RIO DE JANEIRO - Tudo neste mundo é mais ou menos inexplicável. A fama de pés frios, contudo, é de uma clareza matemática, diria até, usando do mau gosto, de uma clareza de sol meridional. Em 1965 (ou 1966), logo após Negrão de Lima ter tomado posse no governo da Guanabara, a cidade do Rio de Janeiro teve a sua maior enchente. Durante duas semanas ficamos sem água, sem luz, numa garagem da rua Anita Garibaldi, uns 300 metros da praia de Copacabana, meu Simca Chambord ficou coberto de areia e lama.
Um jornal publicou uma charge em que o governador, enrolado em uma toalha, tinha os pés numa bacia com água fervendo. Estava esquentando os pés para poder governar -por sinal, governou bem, foi um dos melhores executivos que tivemos.

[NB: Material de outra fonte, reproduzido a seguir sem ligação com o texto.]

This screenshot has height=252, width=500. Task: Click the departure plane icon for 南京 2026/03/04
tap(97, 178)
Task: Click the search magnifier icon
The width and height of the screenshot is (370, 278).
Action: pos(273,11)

Em 1962, no Chile, o Brasil sagrou-se bicampeão. Mário Filho, que deu nome ao Maracanã, escreveu uma crônica revelando que a alegria dos brasileiros (torcedores, jornalistas, paredros etc.) não foi pelo título em si, mas todos se olhavam, jucundos e aliviados, com a certeza de que não eram pés frios.

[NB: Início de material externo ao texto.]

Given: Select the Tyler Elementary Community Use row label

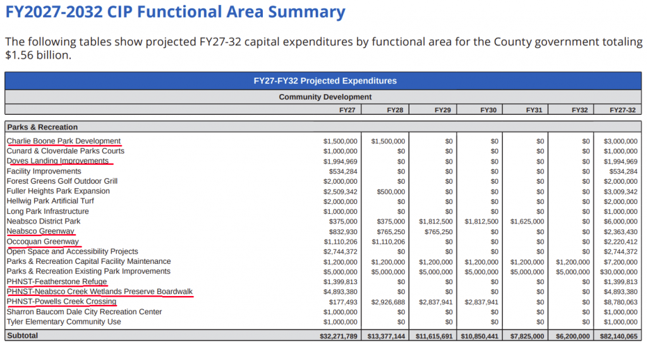Looking at the screenshot, I should click(64, 322).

Cada um de nós deve ter conhecido algum portador de pé frio, e é possível que alguém nos considere na mesma categoria, iremos para o túmulo com essa qualidade inextinguível -não há registro histórico de um pé frio ter perdido seu malefício e sua temperatura.
Não sei não, mas o Brasil sofreu agora sua maior catástrofe natural, as forças ou a ira dos céus desabaram sobre o sudeste quando nem murcharam as flores e as galas da posse de um novo governo.
O Paulo Coelho me ensinou -e continua ensinando a muita gente, menos no Irã- que devemos observar os sinais, não cai um fio de cabelo de nossa cabeça sem que haja um anúncio, um sinal prévio e escancarado. O problema é entendê-lo e, dentro do possível, evitá-lo.